May be, I do not understand well, but You have presented 476Mg driver response with PT-H1010 horn....

For M2 response ( driver D2430K ) I would expect quite different response without ANY DSPs EQs.



Hello ivica

I didn't ask for all the DSP to be off. I asked for the speakers with just the factory DSP settings only. Above 1K you should get response similar to your on axis response. Why is there all of that roll-off and why is the response so uneven?? It shouldn't be that way. I posted the other curve as a reference, his measured in room response should be very close or better at 1-2 meters.

Rob:)

ivica
04-07-2014, 04:40 AM
Hello ivica

I didn't ask for all the DSP to be off. I asked for the speakers with just the factory DSP settings only. Above 1K you should get response similar to your on axis response. Why is there all of that roll-off and why is the response so uneven?? It shouldn't be that way. I posted the other curve as a reference, his measured in room response should be very close or better at 1-2 meters.

Rob:)

Hi Robh3606,

I understand now. I can agree that the "HF roll-off " should not to be so large.
It behaved as WG without WG compensation....

Reagrads
ivica

shoshaw
04-08-2014, 05:33 AM
Hi Robh3606,

I understand now. I can agree that the "HF roll-off " should not to be so large.
It behaved as WG without WG compensation....

Reagrads
ivica

The curve referenced below is the M2 with NO EQ. Incidentally, the factory EQ has about 9dB of HF boost to compensate for the roll-off you see.

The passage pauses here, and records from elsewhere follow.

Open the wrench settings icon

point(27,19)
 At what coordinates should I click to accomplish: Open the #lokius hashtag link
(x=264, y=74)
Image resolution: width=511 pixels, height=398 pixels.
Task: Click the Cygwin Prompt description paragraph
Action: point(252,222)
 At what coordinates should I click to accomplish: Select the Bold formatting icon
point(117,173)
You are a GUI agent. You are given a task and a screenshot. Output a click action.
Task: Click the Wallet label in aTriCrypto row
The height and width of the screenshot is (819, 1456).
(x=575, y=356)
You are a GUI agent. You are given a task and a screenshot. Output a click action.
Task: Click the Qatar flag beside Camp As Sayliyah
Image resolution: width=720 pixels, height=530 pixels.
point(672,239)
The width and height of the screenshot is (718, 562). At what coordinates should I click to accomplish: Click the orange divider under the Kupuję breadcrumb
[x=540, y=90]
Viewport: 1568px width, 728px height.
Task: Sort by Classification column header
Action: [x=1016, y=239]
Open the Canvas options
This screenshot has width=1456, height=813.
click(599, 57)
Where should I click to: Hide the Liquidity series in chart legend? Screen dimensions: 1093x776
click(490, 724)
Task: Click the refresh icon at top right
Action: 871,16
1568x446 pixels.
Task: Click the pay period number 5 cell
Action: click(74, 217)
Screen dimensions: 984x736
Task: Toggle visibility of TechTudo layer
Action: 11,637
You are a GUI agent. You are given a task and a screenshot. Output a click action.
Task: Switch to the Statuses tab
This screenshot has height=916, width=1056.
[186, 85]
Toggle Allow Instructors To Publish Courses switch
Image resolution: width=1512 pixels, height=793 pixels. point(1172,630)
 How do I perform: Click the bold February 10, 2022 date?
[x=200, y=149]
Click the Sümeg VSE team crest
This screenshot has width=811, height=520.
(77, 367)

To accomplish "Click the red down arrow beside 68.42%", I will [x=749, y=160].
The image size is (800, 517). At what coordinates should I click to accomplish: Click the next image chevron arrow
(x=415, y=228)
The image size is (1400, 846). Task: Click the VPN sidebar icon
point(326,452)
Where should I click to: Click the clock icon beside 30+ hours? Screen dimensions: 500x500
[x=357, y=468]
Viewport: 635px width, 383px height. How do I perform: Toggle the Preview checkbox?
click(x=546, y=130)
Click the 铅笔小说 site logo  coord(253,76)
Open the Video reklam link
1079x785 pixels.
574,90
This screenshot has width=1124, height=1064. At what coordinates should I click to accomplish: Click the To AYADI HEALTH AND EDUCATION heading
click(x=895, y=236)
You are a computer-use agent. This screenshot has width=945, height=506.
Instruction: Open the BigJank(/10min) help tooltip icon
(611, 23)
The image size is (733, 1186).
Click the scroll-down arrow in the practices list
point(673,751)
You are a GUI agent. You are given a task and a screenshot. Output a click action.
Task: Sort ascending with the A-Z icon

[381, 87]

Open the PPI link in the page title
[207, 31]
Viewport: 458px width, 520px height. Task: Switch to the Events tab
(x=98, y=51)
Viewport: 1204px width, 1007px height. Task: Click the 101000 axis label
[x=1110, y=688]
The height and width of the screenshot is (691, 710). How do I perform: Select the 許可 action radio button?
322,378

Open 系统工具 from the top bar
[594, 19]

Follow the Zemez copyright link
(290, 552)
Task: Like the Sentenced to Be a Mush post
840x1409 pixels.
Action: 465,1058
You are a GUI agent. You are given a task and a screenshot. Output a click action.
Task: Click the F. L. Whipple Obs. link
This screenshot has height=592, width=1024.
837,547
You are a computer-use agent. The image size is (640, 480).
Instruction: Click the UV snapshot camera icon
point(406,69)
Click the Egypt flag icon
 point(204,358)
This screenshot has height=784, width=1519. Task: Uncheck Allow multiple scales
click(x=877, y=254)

Here is the M2 with the factory EQ measured at throat height at 1M. Indeed, the high end is nice and flat if you ignore the bump at 10k.

Jakob
04-09-2014, 01:23 PM
It would be nice to get more information about crossovers: what kind of slope and at what frequency?

ivica
04-10-2014, 01:30 AM
It would be nice to get more information about crossovers: what kind of slope and at what frequency?

Hi Jakob,

May be some info can be find in the our member's 4313B [ http://www.audioheritage.org/vbulletin/member.php?15-4313B ] precious work:

http://www.audioheritage.org/vbulletin/showthread.php?33972-JBL-Master-Reference-Monitor&p=354289&viewfull=1#post354289

http://www.audioheritage.org/vbulletin/showthread.php?33972-JBL-Master-Reference-Monitor&p=354296&viewfull=1#post354296


http://www.audioheritage.org/vbulletin/showthread.php?33972-JBL-Master-Reference-Monitor&p=354372&viewfull=1#post354372
http://www.audioheritage.org/vbulletin/showthread.php?33972-JBL-Master-Reference-Monitor&p=354340&viewfull=1#post354340
http://www.audioheritage.org/vbulletin/showthread.php?33972-JBL-Master-Reference-Monitor&p=354303&viewfull=1#post354303

Regards
Ivica

Jakob
04-12-2014, 09:52 AM
Thank you for those valuable links Ivica!

I'm a bit confused though when it comes to the PEQ. Most common type used is a 6dB slope, shelfs is only used once per driver. Whats the background to that fact?
How can you determine from the table in which way the 6dB slope's tilts?